Stored items:
BEGIN
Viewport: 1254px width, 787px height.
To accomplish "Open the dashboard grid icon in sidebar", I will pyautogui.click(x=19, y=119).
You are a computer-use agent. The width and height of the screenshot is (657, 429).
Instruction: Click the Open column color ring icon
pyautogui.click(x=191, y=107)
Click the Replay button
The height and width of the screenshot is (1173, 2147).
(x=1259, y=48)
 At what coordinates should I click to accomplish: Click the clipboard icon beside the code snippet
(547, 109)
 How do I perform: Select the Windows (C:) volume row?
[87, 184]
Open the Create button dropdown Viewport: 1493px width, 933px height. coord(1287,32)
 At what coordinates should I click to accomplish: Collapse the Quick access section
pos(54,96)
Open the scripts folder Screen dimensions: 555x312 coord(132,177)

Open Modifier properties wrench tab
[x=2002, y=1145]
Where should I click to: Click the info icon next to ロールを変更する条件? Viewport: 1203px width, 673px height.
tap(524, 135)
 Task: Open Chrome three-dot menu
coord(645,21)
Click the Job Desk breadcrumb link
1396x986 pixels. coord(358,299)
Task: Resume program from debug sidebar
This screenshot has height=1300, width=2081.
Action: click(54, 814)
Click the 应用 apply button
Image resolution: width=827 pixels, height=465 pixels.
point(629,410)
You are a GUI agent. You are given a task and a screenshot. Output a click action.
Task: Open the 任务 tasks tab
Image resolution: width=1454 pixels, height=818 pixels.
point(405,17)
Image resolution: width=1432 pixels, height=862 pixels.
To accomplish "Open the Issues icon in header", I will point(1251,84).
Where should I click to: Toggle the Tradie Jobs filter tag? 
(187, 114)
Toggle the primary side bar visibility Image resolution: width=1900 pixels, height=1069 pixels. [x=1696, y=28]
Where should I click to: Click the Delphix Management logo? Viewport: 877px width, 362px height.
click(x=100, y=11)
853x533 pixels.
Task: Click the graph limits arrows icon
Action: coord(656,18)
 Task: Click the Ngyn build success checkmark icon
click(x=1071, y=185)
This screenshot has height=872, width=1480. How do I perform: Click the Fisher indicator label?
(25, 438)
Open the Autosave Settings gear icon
END
What you are asked to do: Set out, exactly as written, the lines from the line with "This screenshot has height=872, width=1480." to the last line of the records, inclusive, and only those lines.

Exercise solution:
This screenshot has height=872, width=1480. How do I perform: Click the Fisher indicator label?
(25, 438)
Open the Autosave Settings gear icon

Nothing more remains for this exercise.